Le prix récompense depuis 1903 « le meilleur ouvrage d'imagination en prose, paru dans l'année » et écrit par un auteur d'expression française.
Le premier lauréat a été John-Antoine Nau pour "Force ennemie". Parmi les monstres sacrés récompensés depuis figurent notamment Proust (« Les jeunes filles en fleurs », 1919), Malraux (« La condition humaine », 1933), Modiano (« Rue des boutiques obscures », 1978) ou encore Duras (« L'Amant », 1984).
Le gagnant reçoit un chèque de 10 euros, un montant symbolique comparé aux ventes suscitées par le prix. Il est plutôt mal vu de l'encaisser.
Les dix couverts
Selon la volonté d'Edmond de Goncourt, cette société littéraire se compose de dix membres, nécessairement des « hommes de lettres ». Depuis 1914, les « Dix » se réunissent au restaurant le Drouant, non loin de l'Opéra à Paris. Le premier mardi de chaque mois, sauf en été, ils déjeunent dans le salon Goncourt du premier étage.

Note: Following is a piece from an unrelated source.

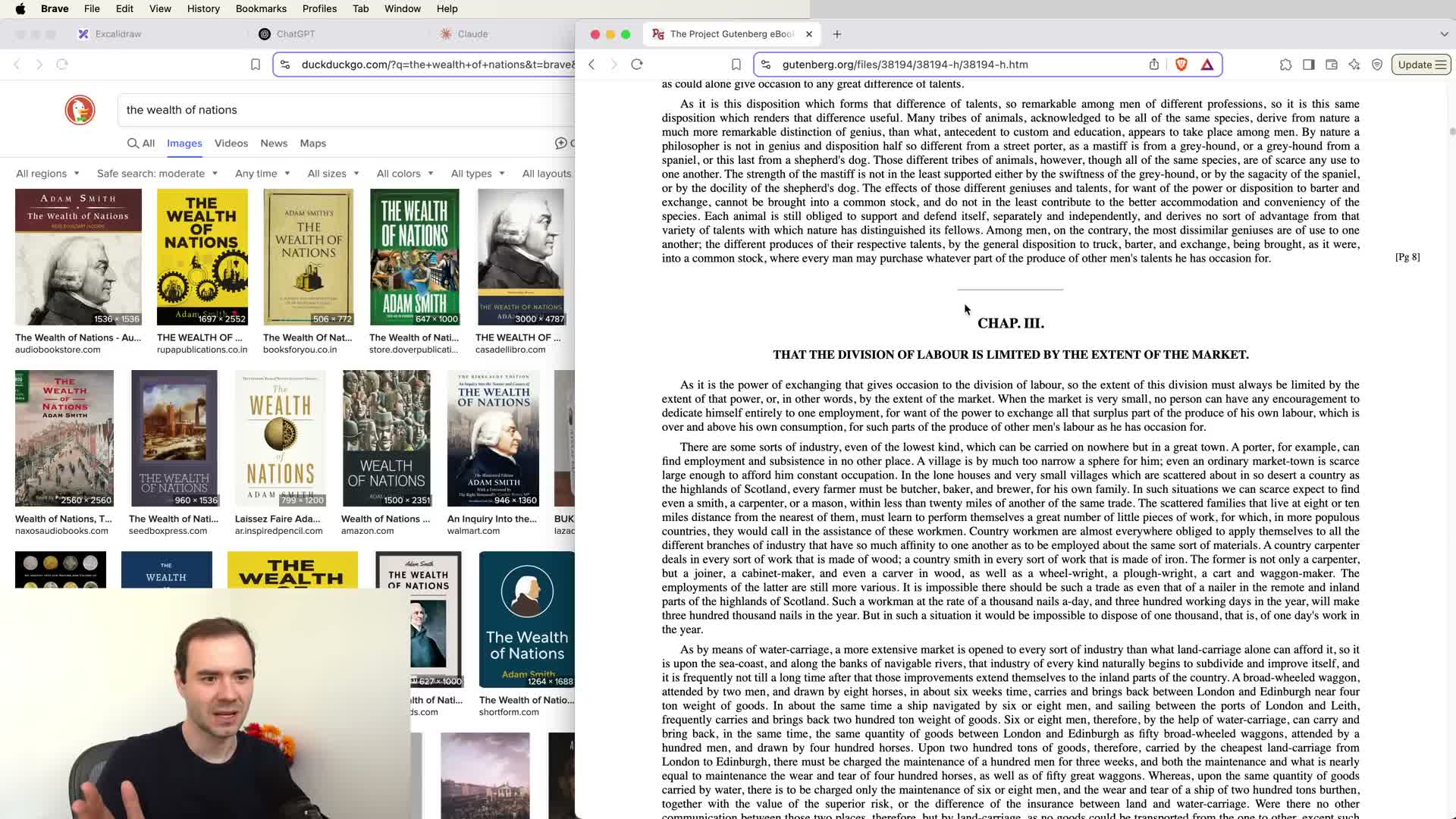Open the Brave Wallet icon
Screen dimensions: 1456x819
click(1332, 64)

En 1961, pour faire pendant aux fauteuils de l'Académie française, on suggère l'idée de graver dix couverts au nom des titulaires. Cette année, Camille Laurens et Pascal Bruckner font leur entrée respectivement comme Septième et Premier couverts.
Le prix est attribué début novembre au Drouant. Le vote est oral : avant chaque tour de scrutin, un juré est tiré au sort pour exprimer son choix. Et ainsi de suite. Au cours des dix premiers tours, le prix ne peut être attribué qu'à la majorité absolue. Du onzième au treizième tour, la majorité relative suffit. En cas d'égalité, c'est la voix du président qui départage.

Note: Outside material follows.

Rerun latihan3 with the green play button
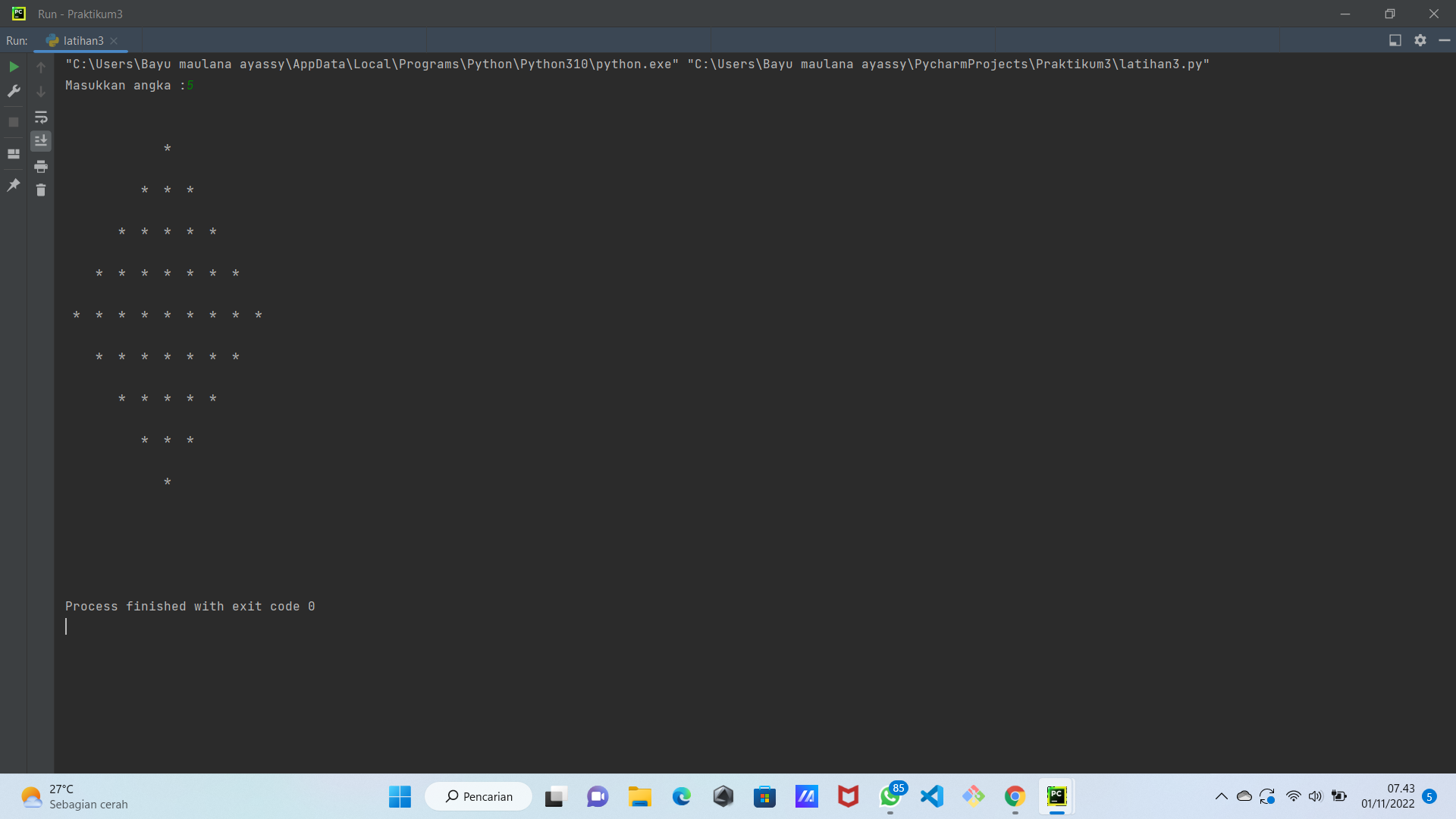(x=14, y=67)
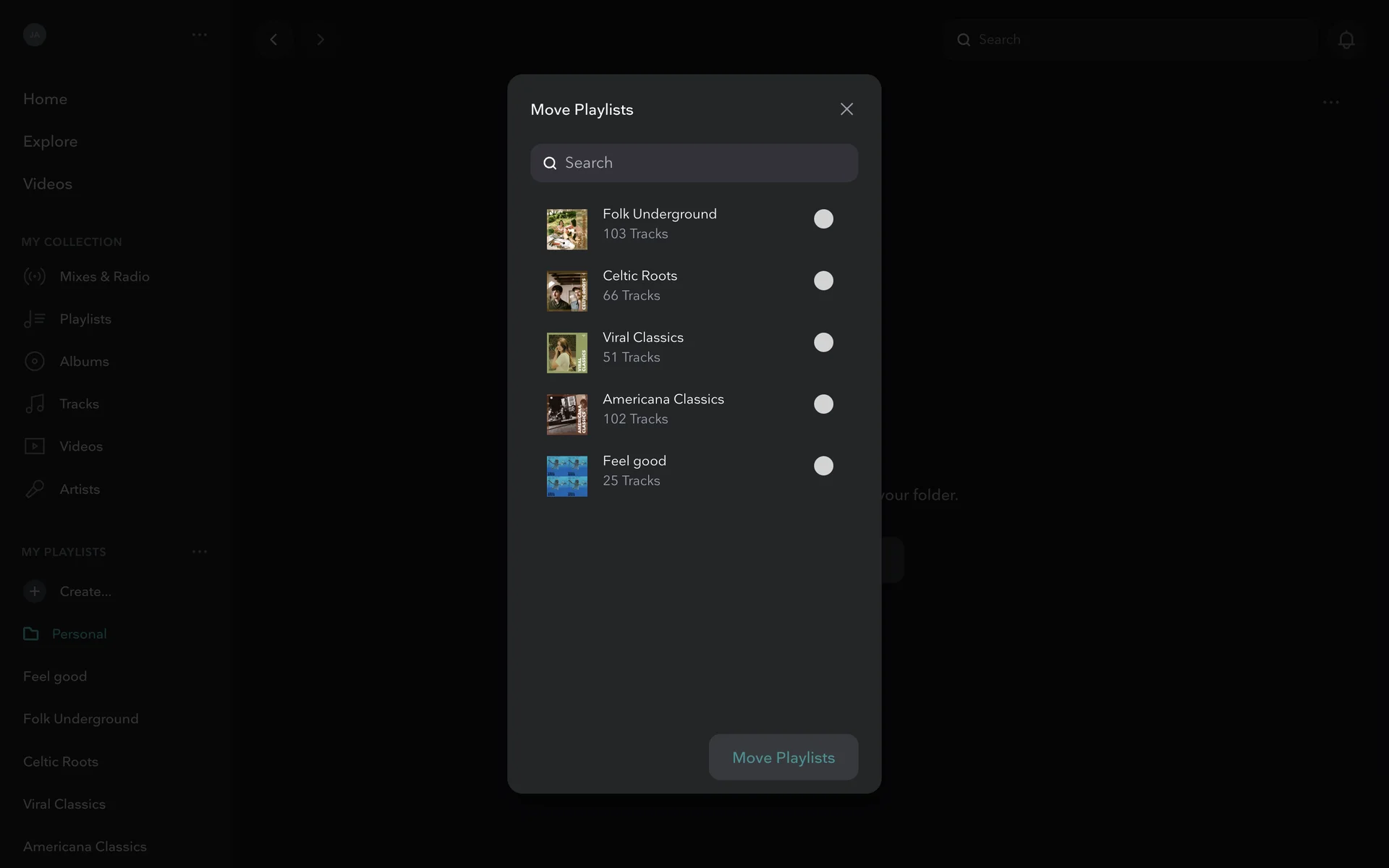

Seul Michel Tournier en 1970 a obtenu le Prix à l'unanimité pour « Le roi des Aulnes ».
Les plus grands ratés
Le Goncourt 1913 ignore Marcel Proust (« Du côté de chez Swann »), Alain Fournier (« Le Grand Meaulnes ») et Valery Larbaud (« A.O. Barnabooth ») pour récompenser Marc Elder et son « Peuple de la mer ». Alain Fournier est furieux. « Nous savons désormais que le jugement des Dix est un scandale annuel », s'insurge le journal l'Eclair.
Même s'il y en eut d'autres comme Yourcenar, Apollinaire ou Colette, « Le Voyage au bout de la nuit » est l'autre grand loupé de l'Académie Goncourt. Guy Mazeline, auteur du roman « Les Loups » et lauréat 1932, n'est resté dans la postérité que pour avoir gagné face à Louis-Ferdinand Céline. L'écrivain claque la porte du Drouant et est couronné le jour même par le prix Renaudot.
La supercherie Gary
Le prix ne peut être décerné qu'une seule fois à un même écrivain. A une exception près : Romain Gary qui le reçut en 1946 pour « Les racines du ciel », puis en 1975, sous le pseudonyme d'Emile Ajar, pour « La vie devant soi ».
Camouflet pour l'institution Goncourt, la supercherie n'est dévoilée qu'en 1980, après la mort de l'écrivain.
Houellebecq, trois tentatives
Favori pourtant évincé en 1998 pour « Les particules élémentaires », Michel Houellebecq rate deux nouvelles fois la marche du Goncourt (en 2001 pour « Plateforme », en 2005 pour « La possibilité d'une île »), avant d'être primé en 2010 pour « La carte et le territoire ».
Les jurés le couronnent en moins de deux minutes par sept voix contre deux. Accueilli comme une rock star par des journalistes déchaînés, l'écrivain jusqu'alors mauvais perdant se dit « profondément heureux ».